A housing bubble is a money-spinning feast for speculators since they only put down 10–25% as an initial downpayment. Yet as the Gulf learnt the hard way, leverage wipes out investor equity when a housing bubble bursts, often taking down entire banking systems and consumer economies. Since the GCC criminalises bankruptcy, the choice for a leveraged home owner when a bubble bursts is to either face jail or flee. This is not the case in the US, where non-recourse mortgages make home price speculation a one way bet when prices soar in a speculative bubble.
Canadian home prices have gone parabolic since 2010, up 60% despite the plunge in crude oil prices and the election of a Liberal Party Prime Minister in Ottawa. Yet there are now unmistakable signs that the Canadian housing bubble is about to pop. New home sales have plunged even though prices are at record highs. The governor of the Bank of Canada and the CEO of the Royal Bank of Canada have warned investors about the lethal risks of leveraged home price speculation. Affordability ratios are in the stratosphere. Canadian household debt to disposable income is at all-time highs, at a staggering 169%. Flippers boast about their offplan ‘profits’ at cocktail parties.

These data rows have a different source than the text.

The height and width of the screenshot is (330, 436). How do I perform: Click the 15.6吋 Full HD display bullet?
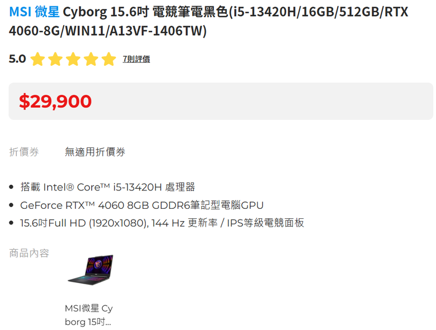tap(162, 223)
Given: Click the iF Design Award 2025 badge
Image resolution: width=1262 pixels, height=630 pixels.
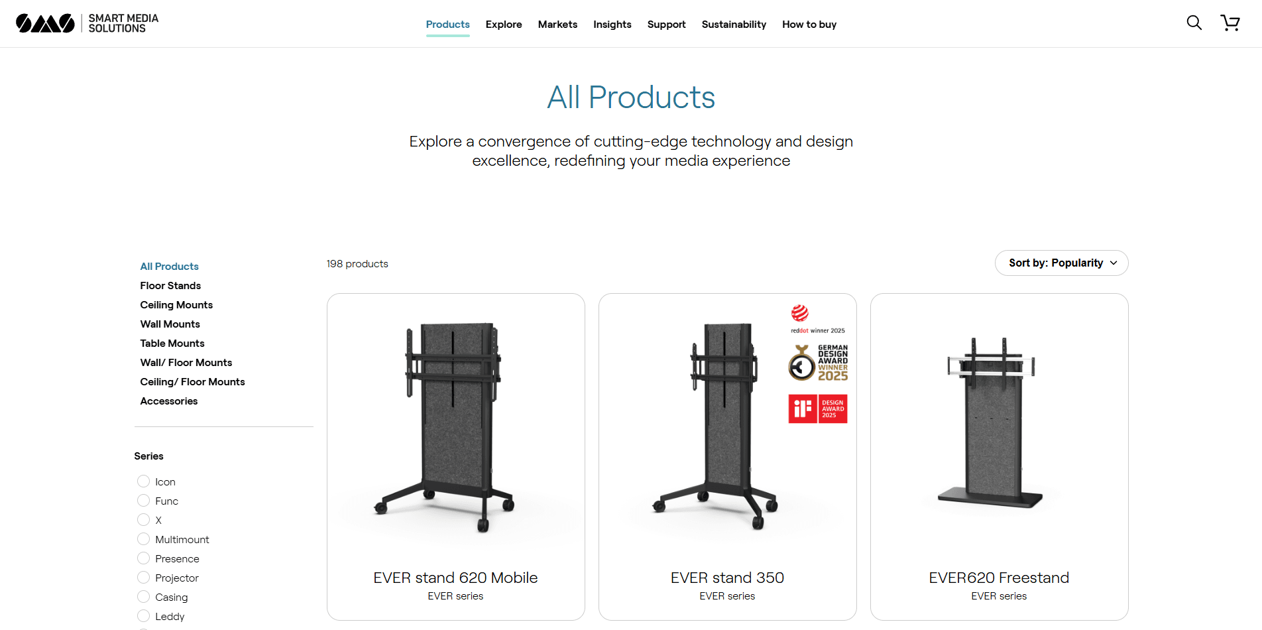Looking at the screenshot, I should click(818, 409).
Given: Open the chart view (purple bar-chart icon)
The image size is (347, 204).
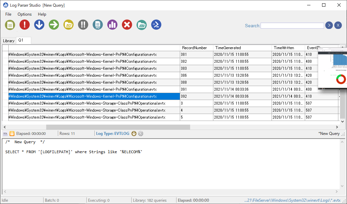Looking at the screenshot, I should (x=112, y=25).
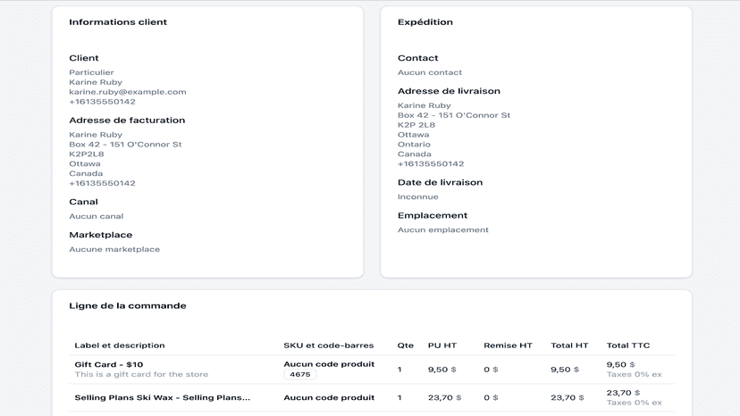The image size is (740, 416).
Task: Click the Qte column header
Action: pos(406,345)
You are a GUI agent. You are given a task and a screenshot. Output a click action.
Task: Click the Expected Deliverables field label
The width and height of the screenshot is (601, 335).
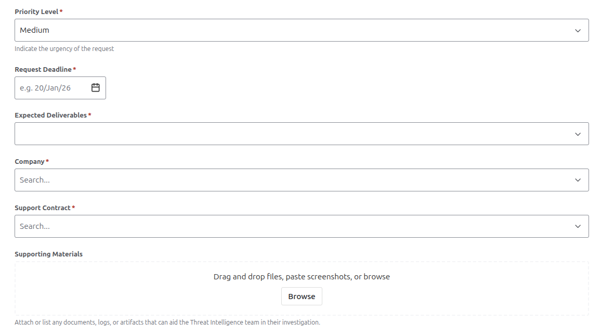[x=50, y=115]
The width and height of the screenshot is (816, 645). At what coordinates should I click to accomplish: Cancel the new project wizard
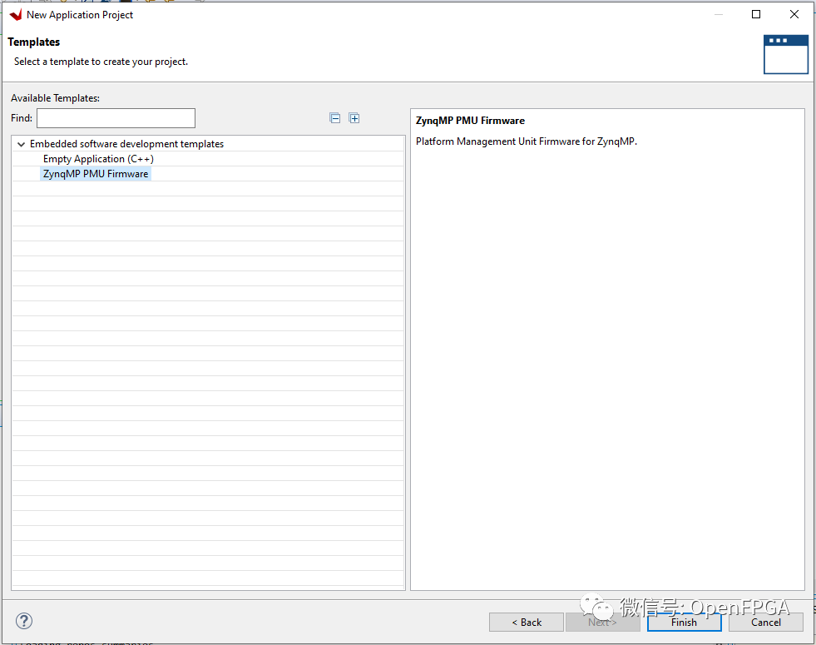point(765,622)
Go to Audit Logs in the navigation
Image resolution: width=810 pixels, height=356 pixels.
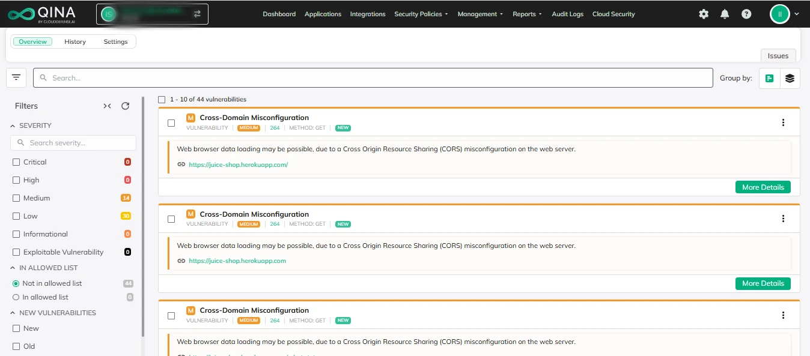pyautogui.click(x=567, y=14)
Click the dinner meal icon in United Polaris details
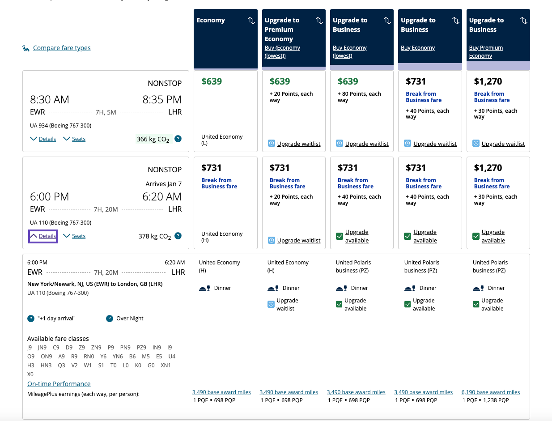 coord(340,288)

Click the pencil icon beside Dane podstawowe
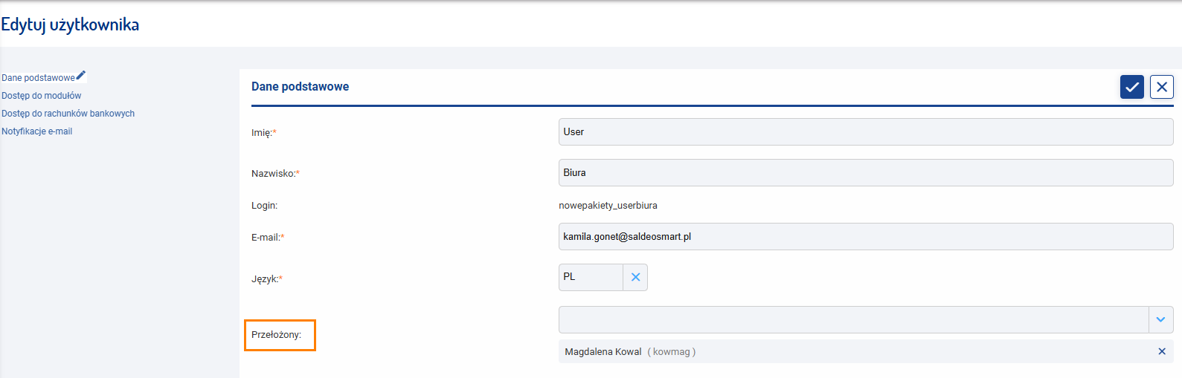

I have GCC based friends who refuse to rent out their Toronto condos because they believe 20% price rises will continue forever and friends in Canada whose suburban McMansions consume 40% of their annual income in mortgage, taxes and insurance costs. Ottawa and the provincial governments in Canada are now determined to burst the speculative credit Frankenstein that caused the boom. Ontario’s Fair Housing Plan only tells me this time the wolf is here. The near collapse of subprime mortgage lender Home Capital Group has eerie echoes of the failure of Lehman Brothers. Home Capital shares fell 90% before Warren Buffett financed C$ 2.4 billion lifeboat.
A decade ago, Canadian housing was a relative safe haven in the 2008 financial crisis. Home prices in Canada fell a mere 7%, compared to 30% in the US and 50-70% in high beta markets like Dubai and Spain’s Costa del Sol (or Britain’s Costa del Dole!). Canadian home prices have risen 60% since the crisis, which left its Big Six banks unscathed. This is a far better performance than even the hottest markets in the US, which have risen only 25% since their bottom and took six years to recover their crisis losses.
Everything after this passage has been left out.